The plunge in oil prices is creating opportunities for private equity firms to invest in high-yield bonds tied to energy companies and provide rescue financing.
Blackstone Group President Tony James said recently that the firm is “scrambling” to invest more than $10 billion in energy companies. It closed a $4.5 billion energy fund last month.
“Our people are scrambling and trying to come up for air,” James told reporters, according to Bloomberg. “Everything just got hammered at once. There’s clearly some very interesting values in the credit markets just buying debt at big discounts to face and getting equity-like returns.”
High-yield bonds tied to energy companies have slumped around 17% since oil prices peaked. A sustained slump in crude oil may trigger a significant increase in defaults of energy companies, Deutsche Bank AG said in a report in December.
Among other private investment firms, Carlyle Group has about $7 billion dedicated to investing in energy companies and assets, while KKR has been seeking as much as $3 billion for its second special situations fund to provide financing to troubled companies, including those hurt by falling oil prices, reported Bloomberg.

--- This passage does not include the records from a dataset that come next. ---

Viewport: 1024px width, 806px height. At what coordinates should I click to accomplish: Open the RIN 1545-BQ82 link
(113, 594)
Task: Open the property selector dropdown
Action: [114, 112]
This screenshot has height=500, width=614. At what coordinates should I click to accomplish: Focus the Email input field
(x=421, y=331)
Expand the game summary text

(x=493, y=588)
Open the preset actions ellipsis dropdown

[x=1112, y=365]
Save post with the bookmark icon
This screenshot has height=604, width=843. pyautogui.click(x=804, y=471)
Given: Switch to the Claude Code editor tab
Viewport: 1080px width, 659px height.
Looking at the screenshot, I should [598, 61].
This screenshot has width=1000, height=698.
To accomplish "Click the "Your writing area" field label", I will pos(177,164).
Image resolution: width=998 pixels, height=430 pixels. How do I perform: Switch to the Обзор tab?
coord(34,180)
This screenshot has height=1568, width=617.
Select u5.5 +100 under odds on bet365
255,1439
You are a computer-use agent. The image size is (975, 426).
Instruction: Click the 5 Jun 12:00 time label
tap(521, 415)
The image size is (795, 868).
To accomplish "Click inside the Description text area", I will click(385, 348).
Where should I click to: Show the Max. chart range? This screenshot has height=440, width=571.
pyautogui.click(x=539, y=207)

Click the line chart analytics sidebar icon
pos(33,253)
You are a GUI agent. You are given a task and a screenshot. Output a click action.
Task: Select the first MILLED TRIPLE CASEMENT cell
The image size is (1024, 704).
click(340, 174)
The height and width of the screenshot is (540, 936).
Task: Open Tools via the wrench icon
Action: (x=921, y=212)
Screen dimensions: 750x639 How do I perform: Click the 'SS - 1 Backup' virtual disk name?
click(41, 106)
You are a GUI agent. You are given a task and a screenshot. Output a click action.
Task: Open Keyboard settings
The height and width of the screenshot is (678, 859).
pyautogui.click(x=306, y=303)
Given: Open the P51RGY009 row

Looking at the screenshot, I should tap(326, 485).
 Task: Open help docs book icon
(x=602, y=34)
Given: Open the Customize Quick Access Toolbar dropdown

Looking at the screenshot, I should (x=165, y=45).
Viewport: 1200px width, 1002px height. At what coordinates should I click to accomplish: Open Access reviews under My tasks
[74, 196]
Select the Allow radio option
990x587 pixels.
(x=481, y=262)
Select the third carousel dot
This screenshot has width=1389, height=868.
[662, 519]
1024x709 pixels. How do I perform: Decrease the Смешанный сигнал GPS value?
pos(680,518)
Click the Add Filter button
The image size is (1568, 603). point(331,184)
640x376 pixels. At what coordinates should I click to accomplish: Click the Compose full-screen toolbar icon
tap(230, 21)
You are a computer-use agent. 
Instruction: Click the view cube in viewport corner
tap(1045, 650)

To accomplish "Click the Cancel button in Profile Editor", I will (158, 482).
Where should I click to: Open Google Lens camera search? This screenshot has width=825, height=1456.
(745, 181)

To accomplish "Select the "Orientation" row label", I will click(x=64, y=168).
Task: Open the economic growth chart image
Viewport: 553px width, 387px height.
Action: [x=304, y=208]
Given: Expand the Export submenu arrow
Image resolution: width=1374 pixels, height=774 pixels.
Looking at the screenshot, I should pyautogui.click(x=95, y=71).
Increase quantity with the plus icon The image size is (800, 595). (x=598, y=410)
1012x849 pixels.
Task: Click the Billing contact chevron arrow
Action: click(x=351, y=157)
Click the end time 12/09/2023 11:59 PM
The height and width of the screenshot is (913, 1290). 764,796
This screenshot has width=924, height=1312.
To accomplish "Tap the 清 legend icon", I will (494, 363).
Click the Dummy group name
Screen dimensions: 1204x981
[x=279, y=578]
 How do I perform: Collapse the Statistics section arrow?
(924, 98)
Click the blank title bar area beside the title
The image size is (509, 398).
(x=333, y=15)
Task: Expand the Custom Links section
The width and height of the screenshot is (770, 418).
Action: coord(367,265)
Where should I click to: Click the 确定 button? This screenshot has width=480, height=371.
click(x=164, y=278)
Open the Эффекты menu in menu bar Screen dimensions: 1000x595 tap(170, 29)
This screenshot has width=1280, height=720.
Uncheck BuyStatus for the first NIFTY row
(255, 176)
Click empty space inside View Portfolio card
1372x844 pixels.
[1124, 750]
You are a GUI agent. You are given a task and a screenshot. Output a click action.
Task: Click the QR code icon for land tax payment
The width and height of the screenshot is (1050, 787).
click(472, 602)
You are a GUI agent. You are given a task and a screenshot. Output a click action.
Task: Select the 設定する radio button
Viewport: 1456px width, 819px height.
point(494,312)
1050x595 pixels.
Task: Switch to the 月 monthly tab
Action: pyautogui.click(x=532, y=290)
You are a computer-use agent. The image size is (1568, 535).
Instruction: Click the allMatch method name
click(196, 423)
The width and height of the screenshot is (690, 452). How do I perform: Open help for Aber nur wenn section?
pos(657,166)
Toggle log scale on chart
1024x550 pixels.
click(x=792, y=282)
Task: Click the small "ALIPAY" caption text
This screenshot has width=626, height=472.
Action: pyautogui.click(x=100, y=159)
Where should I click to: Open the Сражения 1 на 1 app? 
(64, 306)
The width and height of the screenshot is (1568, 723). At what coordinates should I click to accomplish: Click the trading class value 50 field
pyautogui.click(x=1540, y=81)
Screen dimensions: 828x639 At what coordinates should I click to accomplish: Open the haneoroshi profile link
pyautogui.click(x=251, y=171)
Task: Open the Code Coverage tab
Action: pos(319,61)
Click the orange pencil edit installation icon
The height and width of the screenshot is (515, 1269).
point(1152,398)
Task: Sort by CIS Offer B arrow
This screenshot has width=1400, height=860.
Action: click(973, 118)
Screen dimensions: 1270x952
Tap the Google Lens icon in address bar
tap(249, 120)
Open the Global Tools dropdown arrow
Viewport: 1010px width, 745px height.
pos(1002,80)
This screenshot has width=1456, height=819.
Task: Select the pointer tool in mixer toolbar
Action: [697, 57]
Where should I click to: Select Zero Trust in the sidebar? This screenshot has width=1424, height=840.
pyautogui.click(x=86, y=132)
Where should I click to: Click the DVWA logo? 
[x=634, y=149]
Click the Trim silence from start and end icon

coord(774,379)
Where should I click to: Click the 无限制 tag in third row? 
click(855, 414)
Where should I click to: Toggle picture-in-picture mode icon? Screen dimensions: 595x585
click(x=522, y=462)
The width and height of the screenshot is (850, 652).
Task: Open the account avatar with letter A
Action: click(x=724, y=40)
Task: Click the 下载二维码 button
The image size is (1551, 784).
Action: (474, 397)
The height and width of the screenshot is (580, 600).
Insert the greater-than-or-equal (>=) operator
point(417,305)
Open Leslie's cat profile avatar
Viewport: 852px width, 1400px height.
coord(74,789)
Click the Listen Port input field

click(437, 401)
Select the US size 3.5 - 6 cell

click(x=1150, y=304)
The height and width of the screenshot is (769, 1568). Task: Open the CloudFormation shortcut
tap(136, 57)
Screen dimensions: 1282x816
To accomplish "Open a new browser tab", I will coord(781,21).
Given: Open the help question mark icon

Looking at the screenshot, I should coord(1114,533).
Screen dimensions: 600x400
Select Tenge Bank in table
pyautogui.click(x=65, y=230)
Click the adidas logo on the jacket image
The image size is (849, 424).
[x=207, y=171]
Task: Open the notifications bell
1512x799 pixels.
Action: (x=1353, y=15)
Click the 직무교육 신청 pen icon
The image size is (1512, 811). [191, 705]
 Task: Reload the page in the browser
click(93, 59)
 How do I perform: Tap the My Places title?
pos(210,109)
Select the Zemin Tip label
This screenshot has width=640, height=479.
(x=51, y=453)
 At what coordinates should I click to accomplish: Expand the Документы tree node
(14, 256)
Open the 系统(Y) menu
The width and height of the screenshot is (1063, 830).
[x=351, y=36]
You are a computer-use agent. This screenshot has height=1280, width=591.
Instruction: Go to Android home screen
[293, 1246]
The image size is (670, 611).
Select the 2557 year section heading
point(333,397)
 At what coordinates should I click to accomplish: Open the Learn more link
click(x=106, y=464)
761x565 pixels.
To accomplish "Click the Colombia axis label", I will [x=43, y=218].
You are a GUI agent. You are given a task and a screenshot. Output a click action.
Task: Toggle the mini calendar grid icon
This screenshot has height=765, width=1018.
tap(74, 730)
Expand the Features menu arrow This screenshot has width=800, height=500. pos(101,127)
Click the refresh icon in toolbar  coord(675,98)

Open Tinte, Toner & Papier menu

“The timing of having that capital available now really couldn’t be better,” Blackstone CEO Steve Schwarzman said of the firm’s energy fund.
Blackstone is also looking to invest in U.S. shale operators and international oil exploration and development while avoiding ultra deep-water drilling and heavy oil, David Foley, the firm’s head of energy deals, said in December.
Shale production in the United States is largely resilient to lower oil prices, he noted.